Monthly Archives: October 2015

Anderson at Computer (with puppets)

Five Reasons Movie Audiences Are Smart

Have we really come to the point where a film that’s suitable for all ages, genders, viewpoints and tastes, a simple, charming and spellbinding fable about how the earth might have gotten its start, is “too smart for the audience”?

Anderson at Computer (with puppets)

While it wins “audience favorite” and “best visual effects” at dozens of film festivals, some experts say that The Looking Planet is “too smart for the audience.”

Here is the teaser:

One of the reasons I enjoyed this short film so much — in addition to its visual excellence, engaging story and characters (even though they have only eyes and mouth, no nose), and charming way of explaining how the earth is such a paradise for life, thanks to our special relationship with our moon — was that it was about life.

It features a family: an irascible father, an attentive mother, a wayward, daydreaming son named Lufo, and numerous other brothers/sisters. The Looking Planet’s story covers a pretty big engineering project: the whole galaxy. Lufo’s family was working on one tiny part: our solar system.

In my humble opinion, The Looking Planet took a huge subject and made it into playful, joyful learning. I would definitely qualify it for a “common core” lesson on cosmology. Heaven knows that students need to learn about the universe and they might as well have their spirits uplifted and imaginations engaged while doing so.

Having just watched the PBS documentary about Walt Disney, I was reminded that somebody else took that approach as well.

I tell everyone, “we can only do something about books, we know nothing about film or television.”


I am far from “normal.” Nobody should do market research off me. But I’m so, so tired of films where everyone is blown up, shot to bits, women are portrayed poorly, or what passes for a story is simply a reboot of an old TV show, old movie, or old comic book.

I think people might have gotten tired of horses and buggies too.

I really think this is where we are. When people stopped saying “Man wasn’t made to go faster than 20 miles an hour!” and “Man can’t fly!”

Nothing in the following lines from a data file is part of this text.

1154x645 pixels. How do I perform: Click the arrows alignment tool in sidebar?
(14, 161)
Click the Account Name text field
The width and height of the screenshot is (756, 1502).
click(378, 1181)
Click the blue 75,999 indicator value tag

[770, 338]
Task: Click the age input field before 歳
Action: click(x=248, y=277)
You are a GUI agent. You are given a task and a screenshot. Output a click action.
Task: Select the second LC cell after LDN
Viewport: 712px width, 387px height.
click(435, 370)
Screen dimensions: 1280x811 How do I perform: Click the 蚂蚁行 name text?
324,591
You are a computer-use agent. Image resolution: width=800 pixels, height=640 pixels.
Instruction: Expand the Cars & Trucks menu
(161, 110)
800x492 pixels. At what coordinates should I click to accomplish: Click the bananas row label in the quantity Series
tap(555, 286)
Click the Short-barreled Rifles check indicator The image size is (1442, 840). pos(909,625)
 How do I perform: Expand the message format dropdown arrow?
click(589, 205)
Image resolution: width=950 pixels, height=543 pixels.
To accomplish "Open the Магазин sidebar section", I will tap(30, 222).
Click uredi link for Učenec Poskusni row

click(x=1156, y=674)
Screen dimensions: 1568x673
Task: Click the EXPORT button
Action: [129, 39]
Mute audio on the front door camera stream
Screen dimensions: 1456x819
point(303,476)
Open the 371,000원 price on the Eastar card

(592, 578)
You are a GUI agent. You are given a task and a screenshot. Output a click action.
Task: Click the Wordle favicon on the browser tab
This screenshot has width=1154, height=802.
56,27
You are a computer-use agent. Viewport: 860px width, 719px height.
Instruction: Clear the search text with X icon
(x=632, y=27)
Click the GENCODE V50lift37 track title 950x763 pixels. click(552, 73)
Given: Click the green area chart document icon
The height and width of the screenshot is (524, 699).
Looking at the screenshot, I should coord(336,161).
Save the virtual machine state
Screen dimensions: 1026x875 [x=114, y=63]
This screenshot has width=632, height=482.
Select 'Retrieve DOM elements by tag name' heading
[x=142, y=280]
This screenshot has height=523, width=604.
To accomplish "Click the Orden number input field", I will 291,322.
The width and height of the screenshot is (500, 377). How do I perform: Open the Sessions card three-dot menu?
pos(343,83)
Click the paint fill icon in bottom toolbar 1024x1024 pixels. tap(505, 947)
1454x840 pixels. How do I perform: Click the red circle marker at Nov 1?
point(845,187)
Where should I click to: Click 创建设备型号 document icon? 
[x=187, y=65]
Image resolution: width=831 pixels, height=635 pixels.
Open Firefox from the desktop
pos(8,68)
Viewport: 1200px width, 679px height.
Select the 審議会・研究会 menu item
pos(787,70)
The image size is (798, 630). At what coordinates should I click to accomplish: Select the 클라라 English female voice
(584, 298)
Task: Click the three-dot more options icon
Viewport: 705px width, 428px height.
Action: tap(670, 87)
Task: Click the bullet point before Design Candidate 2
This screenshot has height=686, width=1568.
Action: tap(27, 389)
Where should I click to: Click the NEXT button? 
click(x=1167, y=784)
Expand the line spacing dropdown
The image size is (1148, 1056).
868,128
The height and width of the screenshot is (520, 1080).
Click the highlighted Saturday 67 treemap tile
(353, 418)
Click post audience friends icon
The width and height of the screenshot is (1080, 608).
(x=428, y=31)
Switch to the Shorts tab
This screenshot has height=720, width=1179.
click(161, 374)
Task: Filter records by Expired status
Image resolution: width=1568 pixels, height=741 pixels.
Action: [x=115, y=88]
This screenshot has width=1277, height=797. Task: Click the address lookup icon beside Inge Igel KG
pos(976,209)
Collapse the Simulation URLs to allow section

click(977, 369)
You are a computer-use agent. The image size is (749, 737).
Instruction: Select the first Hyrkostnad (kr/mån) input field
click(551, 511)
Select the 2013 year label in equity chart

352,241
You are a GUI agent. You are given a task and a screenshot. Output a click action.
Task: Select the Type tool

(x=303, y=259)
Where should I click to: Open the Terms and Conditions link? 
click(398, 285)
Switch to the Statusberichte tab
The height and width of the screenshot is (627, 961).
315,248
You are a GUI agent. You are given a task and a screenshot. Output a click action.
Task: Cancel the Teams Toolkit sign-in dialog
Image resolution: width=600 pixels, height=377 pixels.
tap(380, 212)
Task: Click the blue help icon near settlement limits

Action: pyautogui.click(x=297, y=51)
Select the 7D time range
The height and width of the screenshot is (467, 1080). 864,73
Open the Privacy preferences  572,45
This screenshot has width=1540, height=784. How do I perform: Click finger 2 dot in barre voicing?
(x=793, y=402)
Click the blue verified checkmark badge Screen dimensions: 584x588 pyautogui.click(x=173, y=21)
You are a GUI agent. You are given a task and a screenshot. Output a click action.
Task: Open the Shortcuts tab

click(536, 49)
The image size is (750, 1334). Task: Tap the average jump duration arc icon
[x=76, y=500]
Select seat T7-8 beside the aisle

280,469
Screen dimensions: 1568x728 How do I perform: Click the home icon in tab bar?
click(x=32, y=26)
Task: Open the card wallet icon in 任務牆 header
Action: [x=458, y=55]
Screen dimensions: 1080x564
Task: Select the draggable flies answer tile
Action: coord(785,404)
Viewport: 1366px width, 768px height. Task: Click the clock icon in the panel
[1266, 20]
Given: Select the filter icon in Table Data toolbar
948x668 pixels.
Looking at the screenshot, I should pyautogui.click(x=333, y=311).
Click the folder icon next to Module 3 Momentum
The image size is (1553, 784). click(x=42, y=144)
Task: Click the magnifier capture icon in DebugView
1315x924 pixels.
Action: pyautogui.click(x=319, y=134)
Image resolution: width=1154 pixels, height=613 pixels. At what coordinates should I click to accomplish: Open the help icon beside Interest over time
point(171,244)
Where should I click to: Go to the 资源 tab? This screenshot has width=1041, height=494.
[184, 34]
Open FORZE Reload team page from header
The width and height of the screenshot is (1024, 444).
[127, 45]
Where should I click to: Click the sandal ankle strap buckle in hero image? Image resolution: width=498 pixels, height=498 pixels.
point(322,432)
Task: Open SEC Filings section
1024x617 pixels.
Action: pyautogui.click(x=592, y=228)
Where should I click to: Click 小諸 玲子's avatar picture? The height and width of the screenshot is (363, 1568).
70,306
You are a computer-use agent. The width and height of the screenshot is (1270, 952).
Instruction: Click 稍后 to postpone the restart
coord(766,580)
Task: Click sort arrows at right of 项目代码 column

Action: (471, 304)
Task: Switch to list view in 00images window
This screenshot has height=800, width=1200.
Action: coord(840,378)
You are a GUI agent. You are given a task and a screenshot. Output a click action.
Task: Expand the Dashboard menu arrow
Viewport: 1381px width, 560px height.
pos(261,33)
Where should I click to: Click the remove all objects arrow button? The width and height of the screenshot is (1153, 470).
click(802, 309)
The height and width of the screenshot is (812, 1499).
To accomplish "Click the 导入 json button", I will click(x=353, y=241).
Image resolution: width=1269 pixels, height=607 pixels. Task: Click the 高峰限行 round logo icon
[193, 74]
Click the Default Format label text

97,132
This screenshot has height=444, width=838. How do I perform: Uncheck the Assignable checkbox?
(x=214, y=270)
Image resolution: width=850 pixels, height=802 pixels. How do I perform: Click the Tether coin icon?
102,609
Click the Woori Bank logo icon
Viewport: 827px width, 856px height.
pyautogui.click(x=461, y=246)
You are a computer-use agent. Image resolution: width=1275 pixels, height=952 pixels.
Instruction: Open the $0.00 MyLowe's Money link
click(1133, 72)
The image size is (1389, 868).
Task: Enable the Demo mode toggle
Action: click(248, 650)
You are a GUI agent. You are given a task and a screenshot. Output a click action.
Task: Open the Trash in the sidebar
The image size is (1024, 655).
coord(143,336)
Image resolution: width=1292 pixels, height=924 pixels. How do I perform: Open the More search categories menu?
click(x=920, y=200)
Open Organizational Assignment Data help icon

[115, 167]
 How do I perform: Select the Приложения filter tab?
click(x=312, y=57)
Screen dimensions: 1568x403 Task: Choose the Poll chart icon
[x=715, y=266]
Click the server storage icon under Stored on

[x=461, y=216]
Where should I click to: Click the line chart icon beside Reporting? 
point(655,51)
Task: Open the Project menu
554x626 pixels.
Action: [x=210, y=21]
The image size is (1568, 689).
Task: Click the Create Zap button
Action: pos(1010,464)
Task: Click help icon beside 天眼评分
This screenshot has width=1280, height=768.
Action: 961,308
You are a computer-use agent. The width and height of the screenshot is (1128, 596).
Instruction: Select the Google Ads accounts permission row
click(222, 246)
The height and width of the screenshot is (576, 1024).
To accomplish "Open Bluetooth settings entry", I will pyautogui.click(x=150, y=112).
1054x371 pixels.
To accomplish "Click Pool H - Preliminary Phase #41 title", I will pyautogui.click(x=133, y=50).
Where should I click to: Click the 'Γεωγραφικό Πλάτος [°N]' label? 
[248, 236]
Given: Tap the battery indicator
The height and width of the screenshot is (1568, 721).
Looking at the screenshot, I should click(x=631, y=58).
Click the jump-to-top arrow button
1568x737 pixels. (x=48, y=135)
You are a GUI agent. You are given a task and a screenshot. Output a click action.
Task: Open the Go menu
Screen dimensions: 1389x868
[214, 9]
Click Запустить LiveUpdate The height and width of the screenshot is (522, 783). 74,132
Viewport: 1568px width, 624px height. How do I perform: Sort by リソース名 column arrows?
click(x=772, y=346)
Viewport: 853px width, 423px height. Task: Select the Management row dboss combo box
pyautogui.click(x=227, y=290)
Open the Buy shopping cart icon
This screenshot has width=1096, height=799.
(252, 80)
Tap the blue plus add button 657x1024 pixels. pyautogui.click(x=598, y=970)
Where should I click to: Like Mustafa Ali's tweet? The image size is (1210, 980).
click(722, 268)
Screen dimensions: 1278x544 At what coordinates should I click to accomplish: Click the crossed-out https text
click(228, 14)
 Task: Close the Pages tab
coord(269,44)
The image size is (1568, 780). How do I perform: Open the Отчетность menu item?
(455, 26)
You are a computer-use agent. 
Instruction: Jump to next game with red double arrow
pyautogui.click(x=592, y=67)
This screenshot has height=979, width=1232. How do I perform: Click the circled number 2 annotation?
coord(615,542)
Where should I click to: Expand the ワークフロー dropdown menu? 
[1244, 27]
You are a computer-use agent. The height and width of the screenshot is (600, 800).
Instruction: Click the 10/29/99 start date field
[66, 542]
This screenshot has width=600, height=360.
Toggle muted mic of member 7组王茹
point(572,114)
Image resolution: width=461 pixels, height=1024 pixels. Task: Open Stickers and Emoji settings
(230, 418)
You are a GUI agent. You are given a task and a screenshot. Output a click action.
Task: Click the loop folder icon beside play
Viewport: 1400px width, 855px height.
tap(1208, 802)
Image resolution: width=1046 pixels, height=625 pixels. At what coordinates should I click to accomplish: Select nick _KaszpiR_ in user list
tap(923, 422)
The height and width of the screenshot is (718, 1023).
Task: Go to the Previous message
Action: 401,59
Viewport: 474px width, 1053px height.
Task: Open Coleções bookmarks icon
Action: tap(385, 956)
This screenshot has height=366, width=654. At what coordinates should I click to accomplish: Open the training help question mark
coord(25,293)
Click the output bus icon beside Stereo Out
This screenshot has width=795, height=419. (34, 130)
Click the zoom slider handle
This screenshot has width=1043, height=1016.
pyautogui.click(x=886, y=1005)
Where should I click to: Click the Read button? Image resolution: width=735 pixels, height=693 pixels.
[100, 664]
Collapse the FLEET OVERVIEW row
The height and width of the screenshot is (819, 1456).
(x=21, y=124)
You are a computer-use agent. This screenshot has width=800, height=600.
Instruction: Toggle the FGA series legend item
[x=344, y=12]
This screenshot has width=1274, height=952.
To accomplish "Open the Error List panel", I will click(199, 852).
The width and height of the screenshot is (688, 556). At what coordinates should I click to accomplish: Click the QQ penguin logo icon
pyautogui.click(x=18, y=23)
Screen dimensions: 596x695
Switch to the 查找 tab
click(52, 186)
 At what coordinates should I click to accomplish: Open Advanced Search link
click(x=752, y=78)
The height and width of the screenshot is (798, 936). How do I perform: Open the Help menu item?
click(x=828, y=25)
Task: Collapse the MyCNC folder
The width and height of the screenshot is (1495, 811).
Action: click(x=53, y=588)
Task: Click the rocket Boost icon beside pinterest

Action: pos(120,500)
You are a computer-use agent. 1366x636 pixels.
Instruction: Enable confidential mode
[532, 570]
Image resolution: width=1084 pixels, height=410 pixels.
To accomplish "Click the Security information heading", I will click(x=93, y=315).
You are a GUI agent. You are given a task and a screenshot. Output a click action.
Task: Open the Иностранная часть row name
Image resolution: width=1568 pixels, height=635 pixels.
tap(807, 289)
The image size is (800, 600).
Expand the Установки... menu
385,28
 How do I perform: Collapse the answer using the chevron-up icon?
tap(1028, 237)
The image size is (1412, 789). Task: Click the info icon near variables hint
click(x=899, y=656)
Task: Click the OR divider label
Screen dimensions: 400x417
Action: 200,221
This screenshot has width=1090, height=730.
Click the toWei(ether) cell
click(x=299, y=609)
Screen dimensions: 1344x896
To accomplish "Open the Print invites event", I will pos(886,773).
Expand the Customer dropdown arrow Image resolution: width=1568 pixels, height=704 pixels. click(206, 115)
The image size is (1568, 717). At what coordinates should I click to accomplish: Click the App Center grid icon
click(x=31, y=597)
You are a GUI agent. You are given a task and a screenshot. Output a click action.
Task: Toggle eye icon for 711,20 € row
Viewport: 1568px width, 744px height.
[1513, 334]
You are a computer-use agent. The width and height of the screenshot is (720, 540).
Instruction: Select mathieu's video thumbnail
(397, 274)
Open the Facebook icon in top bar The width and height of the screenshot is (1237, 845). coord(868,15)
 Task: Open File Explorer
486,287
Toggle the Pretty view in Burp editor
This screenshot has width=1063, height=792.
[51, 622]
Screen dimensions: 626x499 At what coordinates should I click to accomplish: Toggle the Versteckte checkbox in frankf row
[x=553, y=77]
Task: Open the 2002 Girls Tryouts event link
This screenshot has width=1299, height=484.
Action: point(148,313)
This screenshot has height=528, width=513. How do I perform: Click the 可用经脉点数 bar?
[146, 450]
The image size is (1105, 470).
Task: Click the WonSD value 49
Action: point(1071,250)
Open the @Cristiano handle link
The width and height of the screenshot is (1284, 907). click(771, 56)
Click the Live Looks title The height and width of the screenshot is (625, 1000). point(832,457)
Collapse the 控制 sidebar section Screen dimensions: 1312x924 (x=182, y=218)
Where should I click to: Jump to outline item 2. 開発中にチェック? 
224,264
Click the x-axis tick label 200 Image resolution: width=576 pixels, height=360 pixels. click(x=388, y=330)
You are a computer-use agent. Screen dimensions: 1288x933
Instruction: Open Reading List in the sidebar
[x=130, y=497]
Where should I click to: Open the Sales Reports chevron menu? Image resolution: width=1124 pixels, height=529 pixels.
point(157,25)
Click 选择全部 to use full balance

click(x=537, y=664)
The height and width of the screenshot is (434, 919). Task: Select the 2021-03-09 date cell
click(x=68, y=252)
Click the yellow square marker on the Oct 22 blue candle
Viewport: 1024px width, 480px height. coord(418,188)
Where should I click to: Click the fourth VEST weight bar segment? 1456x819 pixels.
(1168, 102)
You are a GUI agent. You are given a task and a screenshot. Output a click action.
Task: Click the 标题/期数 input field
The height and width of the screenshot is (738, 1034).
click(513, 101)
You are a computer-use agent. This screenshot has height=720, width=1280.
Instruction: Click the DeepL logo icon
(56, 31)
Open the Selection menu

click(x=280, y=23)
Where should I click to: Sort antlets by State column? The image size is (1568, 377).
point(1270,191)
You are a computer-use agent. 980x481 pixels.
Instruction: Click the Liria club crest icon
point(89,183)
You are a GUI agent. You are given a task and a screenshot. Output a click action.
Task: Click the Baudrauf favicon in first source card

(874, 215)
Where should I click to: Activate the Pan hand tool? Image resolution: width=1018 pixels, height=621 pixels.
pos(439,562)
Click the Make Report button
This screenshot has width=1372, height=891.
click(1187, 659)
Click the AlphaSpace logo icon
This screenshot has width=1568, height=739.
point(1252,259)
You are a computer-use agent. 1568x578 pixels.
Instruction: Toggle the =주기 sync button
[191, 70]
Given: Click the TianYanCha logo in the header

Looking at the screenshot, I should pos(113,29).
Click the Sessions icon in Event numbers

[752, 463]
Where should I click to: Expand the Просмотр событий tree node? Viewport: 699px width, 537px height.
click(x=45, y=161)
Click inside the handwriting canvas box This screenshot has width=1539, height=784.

There are only seven different stories?

Why, men can’t watch movies about women unless they are sex objects. A white person can’t enjoy a movie with brown actors (as if they make a whole lot of those …). It not only has to be one of these seven stories, it’s best if the people who are dumb enough to pay $8 for a bucket of stale popcorn recognize the “brand name” from a toy or a movie their parents enjoyed.

Lufo is a speckled light gray color. He doesn’t even have a nose. His body bears resemblance to the characters in the “leaky pipe people” ad. He wears little brass wings that look like 19th century protractor parts.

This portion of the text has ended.